İnsanlar cennette sonsuz yaşamasıyla ebedilik özelliği kazanmaz mı? Allah'ta akıl varsa sınırlı da olsa insanda da vardır. Bu yönüyle insanlarla benzerliği yok mudur?

Tarih: 11.05.2011 - 12:14 | Güncelleme:

Cevap

Değerli kardeşimiz,

1. Allah'ın ebedi olması, kendi zatının bir özelliğidir. Cennet, cehennem ve içindekilerin ebedi olması ise, Allah'ın ebediyen var etmesiyle devam edecektir.

Mesela, güneşin ışığı, ısısı ve renkleri kendindendir. Dünyadaki ısı, ışık ve renkler güneştendir. Güneş bu özelliklerini dünyada devam ettirdiği müddetçe, bu güzellikler var olmaya devam edecektir. Ama bu güzellikler dünyanın kendine ait değildir, güneşe aittir.

İşte bunun gibi, bizatihi ebedi olan Allah'tır. Cennet, cehennem ve içindekilerin ebediliği ise, Allah'ın ebediyen var etmesi ve devam ettirmesiyle olacaktır. Bu sebeple aralarında bir zıtlık söz konusu değildir. Allah'ın ebediliği zatidir, kendine aittir, insanın ve diğerlerinin ebediliği arizidir. Allah'ın devam ettirmesi ve ebediyen var etmesiyledir.

2. Akıl ile anlaşılamayacak konuları anlamaya, izaha zorlanmak; demagojidir, cehalettir. Bu davranışıyla insan, doğru düşünce kulvarından sapar ve altından kalkamayacağı ve sonuçta kendisinin helâkine sebep olacak ağır bir yükün altına girer. İnsanı aldatan önemli hususlardan bir tanesi de Yaratıcı'ya ait sıfat ve niteliklerle, yaratılanlara ait özellikleri karşılaştırması ve karıştırmasıdır.

|---|

▶ _Görev koşulları_:
Allah'ın ebediliği ile cennetteki insanın ebediliği arasındaki farkı anlatan metni kaldığı yerden sürdürün.

Metin ve öğeler için işaretleme kayıtları:
|---|

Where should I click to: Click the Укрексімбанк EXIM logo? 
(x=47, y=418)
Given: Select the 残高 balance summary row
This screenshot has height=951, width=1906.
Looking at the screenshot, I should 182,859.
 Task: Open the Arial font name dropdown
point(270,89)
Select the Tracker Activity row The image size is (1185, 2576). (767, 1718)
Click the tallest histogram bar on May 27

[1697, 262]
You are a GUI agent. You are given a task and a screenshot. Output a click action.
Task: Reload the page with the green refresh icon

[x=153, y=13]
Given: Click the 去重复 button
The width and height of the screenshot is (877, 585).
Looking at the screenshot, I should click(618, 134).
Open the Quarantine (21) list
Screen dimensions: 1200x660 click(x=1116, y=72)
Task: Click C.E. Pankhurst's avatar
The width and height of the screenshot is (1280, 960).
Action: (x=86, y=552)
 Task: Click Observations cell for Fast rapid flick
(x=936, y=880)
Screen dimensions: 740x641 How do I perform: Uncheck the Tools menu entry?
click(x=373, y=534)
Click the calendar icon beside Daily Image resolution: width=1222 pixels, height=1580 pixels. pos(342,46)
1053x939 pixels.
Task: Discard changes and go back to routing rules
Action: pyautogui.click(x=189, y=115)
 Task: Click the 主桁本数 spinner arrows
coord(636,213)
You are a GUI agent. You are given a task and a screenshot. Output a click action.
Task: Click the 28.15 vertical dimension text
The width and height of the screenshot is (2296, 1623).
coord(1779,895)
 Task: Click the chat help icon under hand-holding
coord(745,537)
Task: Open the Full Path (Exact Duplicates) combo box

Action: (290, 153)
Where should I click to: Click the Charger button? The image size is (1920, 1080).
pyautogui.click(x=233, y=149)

|---|

▶ _Sonuç_:
Allah için "akıl" tabiri kullanılmaz. Allah Alim'dir. Allah'ın sıfatlarından birisi de “Muhalefetün lil-havadis / Allah’ın yaratılanlara benzememesi.”dir. İnsanda bulunan görme, işitme, ilim gibi özellikler Hâlıkımızın küllî ve ihâtalı sıfatlarına ve şuûnâtına aynadarlıktır/yansımadır.

İnsanlar Allah'ın sonsuz sıfatlarını anlaması için “vahid-i kıyasî” denilen bazı ölçüler verilmiştir. Bununla hayalî bir zıddın görünümü tasavvur edilerek o zıdsız sıfatlar tanınır. Mesela, âcizliğimizle Allah’ın kudretini; cahilliğimizle Allah’ın ilmini; fena vasfımızla Allah’ın bekasını; muhtaçlık vasfımızla Allah’ın hiç bir şeye muhtaç olmadığını ifade eden samed sıfatının varlığını anlayabiliriz.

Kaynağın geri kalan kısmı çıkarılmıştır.